The author, of whom I have no prior knowledge, calls the founding father of the Turkish nation-state republic Ataturk a ‘democrat’, while Ataturk is held responsible for ethnic cleansing by millions of Kurds and other non-Turks in Turkey!

The history he has tried to ‘shed light on’ from a candle, and through which he makes his subtle dark propaganda is also inaccurate. There is no mention of brainwashing of the peasantry to the state’s imposed notions of ‘one nation, one flag and one language’, which led to massacres, we are talking massacre of civilian Kurds, Alevis and others. It was also the preparation of the new generation for massacres at the orders of the military generals in charge of a state, which outright denied the existence of tens of millions of other ethnic and religious communities in the country.

The author shamelessly declares that ‘the dream of Ataturk, Ismail Hakki Tonguc, Mahmut Nakal and many others of a secular education, based on the foundations of inquiry, science and rationality that is free and democratic …’ Any socialist with a slightest understanding of modern Turkey’s treatment of its workers and peasantry, and the tens of millions of non-Turks, would vomit after reading such lines of subjective propaganda beating the drums of Turkish republican nationalism, which seem to come from a Kemalist fascist apologist rather than ignorance.

Also, what the hell is with the Turkish flag printed with this piece in the magazine, why the hell is that there when the first line clearly states Turkey, Turkish, and Ataturk the father of the nation. And don’t sell me any insight into journalistic techniques of illustration which rejects displaying of flags even by its basic liberal standards.

The piece written under the guise of ‘enlightenment’ is an insult added to the injury of millions of non-Turkish workers and peasants, those whose memories of childhood haunts them to this day for they were forced to stand in line at school yards each day to shout out Ataturk’s slogan: ‘Happy is he who says I am a Turk’. That motto is to this day imposed at schools on Kurdish children across the country whose right to education in their mother tongue is suppressed with the Turkish state’s barrels of guns, drones and other weaponry.

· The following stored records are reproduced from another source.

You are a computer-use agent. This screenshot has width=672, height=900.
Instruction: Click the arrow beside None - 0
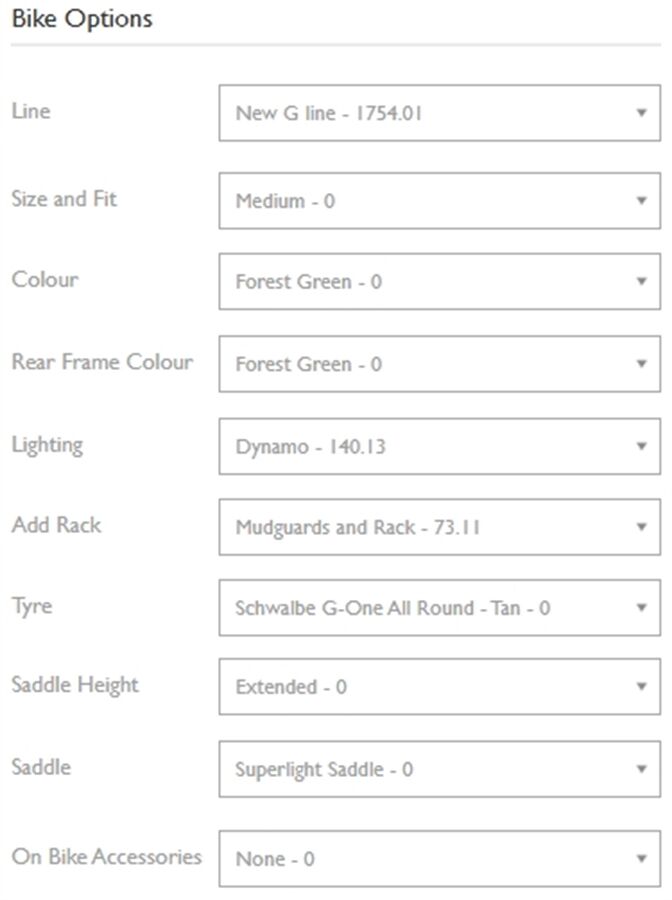click(x=642, y=858)
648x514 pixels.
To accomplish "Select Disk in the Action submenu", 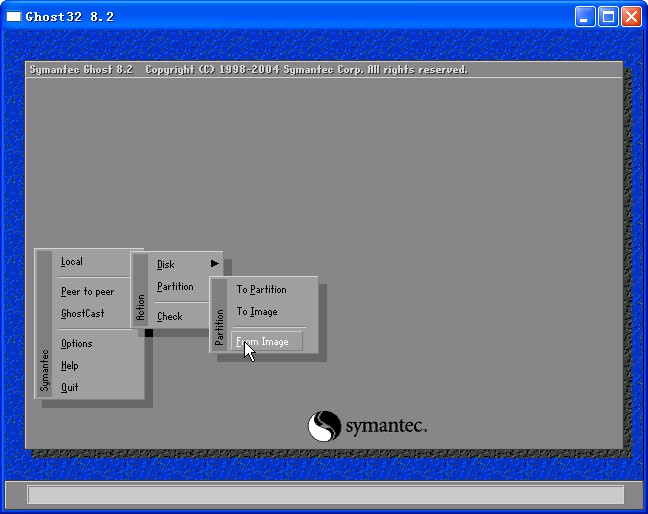I will point(166,264).
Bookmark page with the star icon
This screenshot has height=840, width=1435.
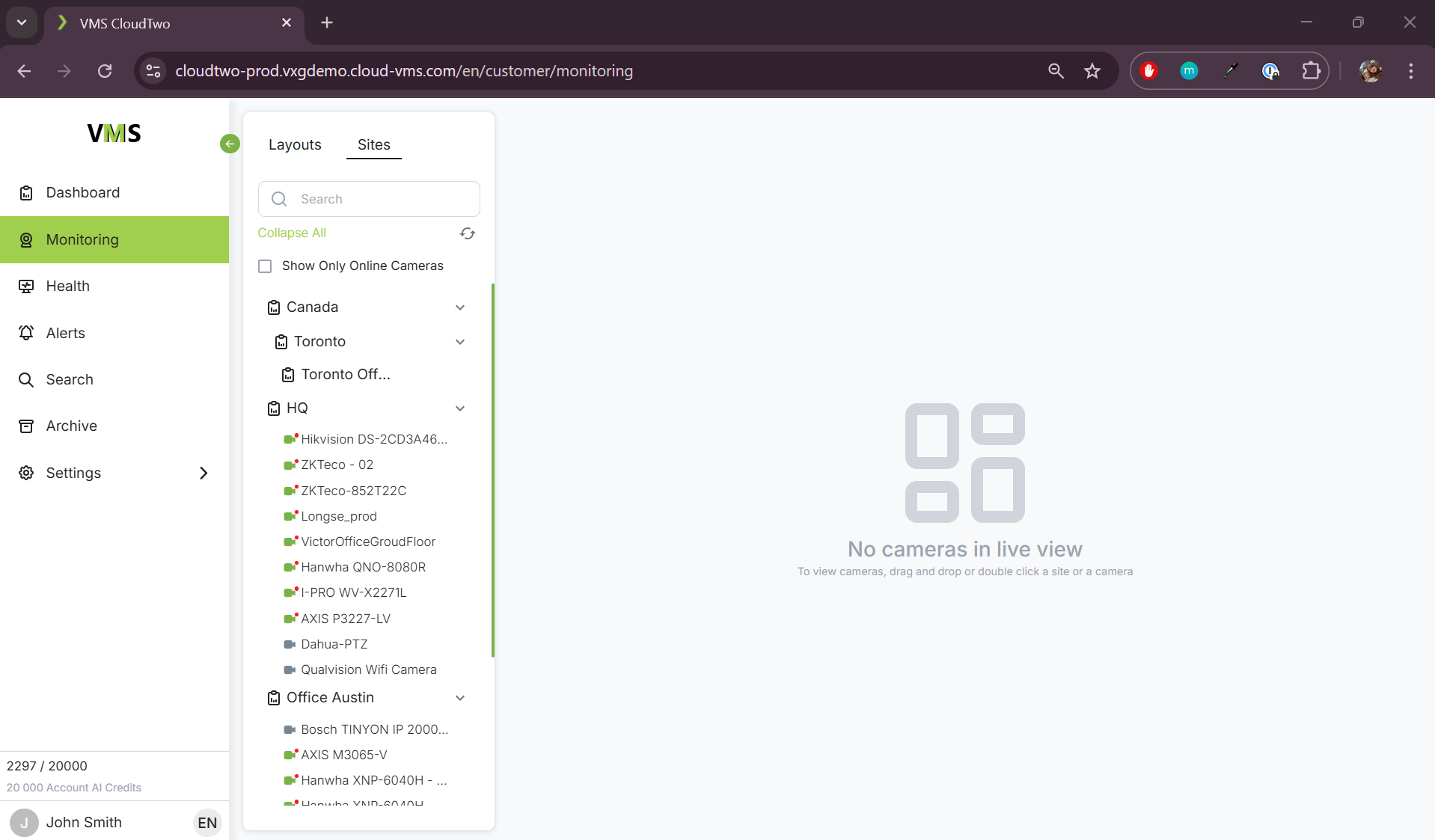coord(1092,71)
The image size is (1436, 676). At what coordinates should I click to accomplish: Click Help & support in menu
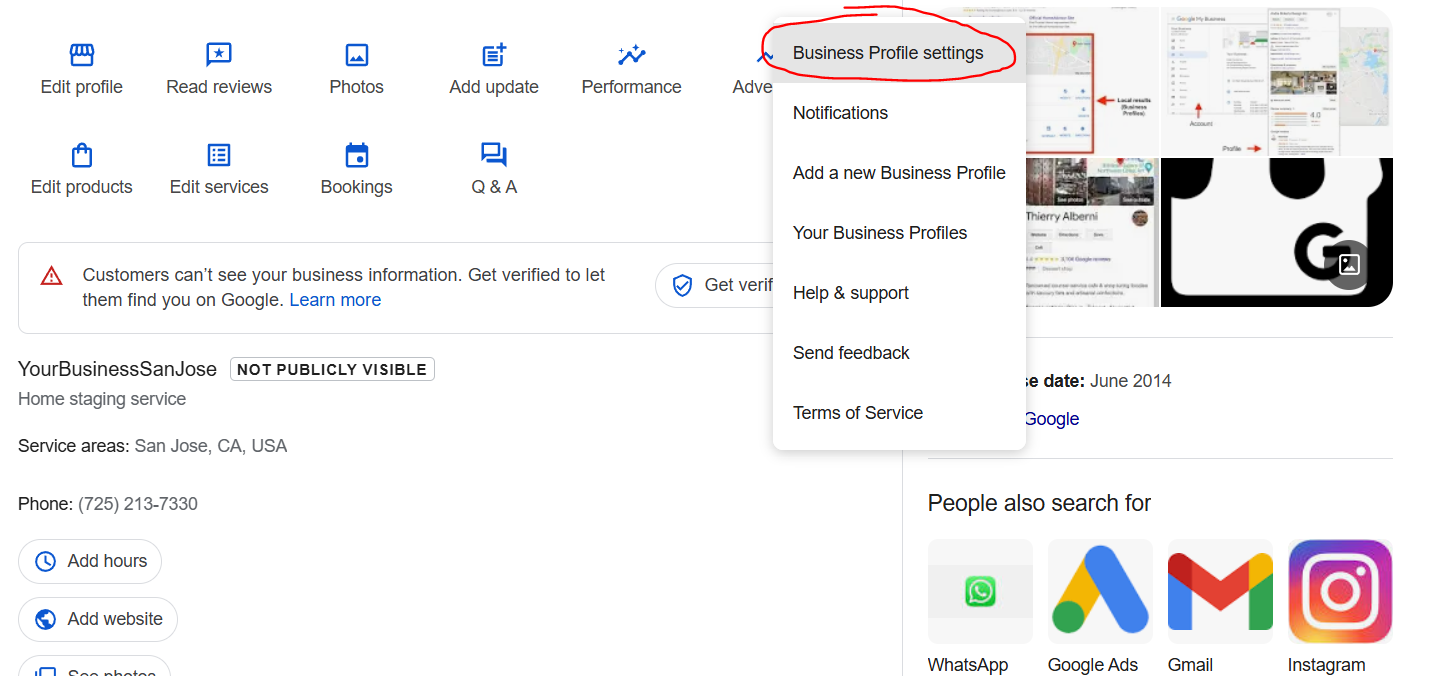(x=850, y=293)
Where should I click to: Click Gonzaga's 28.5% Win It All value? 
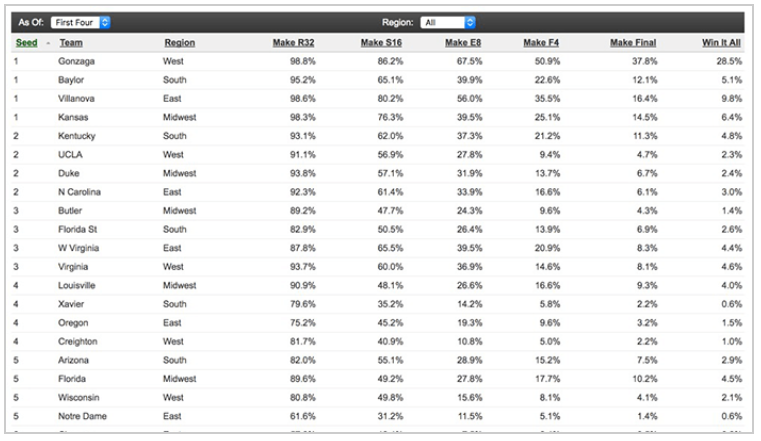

I really did not expect this garbage, I am still shocked. Still can’t believe that the Trojan horse of racist Turkish ultra-nationalism has reached this party too. Unbelievable! I hope to see a report in the magazine to make it clear that the party does not share the view that Ataturk and other butchers in his circle were Turkish ‘democrats’ as the author of that piece had declared.
Aram Chya


The Writer Replies:
Reading this ‘critique’ of my article both surprised and shocked me. That anyone could find the story of an attempt to raise a population out of ignorance with a secular, rational, science-based education to be so contentious and nationalistic is puzzling. Being cast as a ‘subtle, dark propagandist’ for Turkish nationalism is lost on me, I’m afraid.


Kemal Ataturk
The use of certain words, in this case ‘Turk’, Turkish’, ‘Ataturk’, etc are always going to trigger an angry, out-of-context response from some corner or other. It is, perhaps, to be expected on social media but here, amongst the thoughtful readers of the Socialist Standard, less so. The context of the Village Institutes is a brief period of approx. 10-12 years in the history of the Turkish Republic.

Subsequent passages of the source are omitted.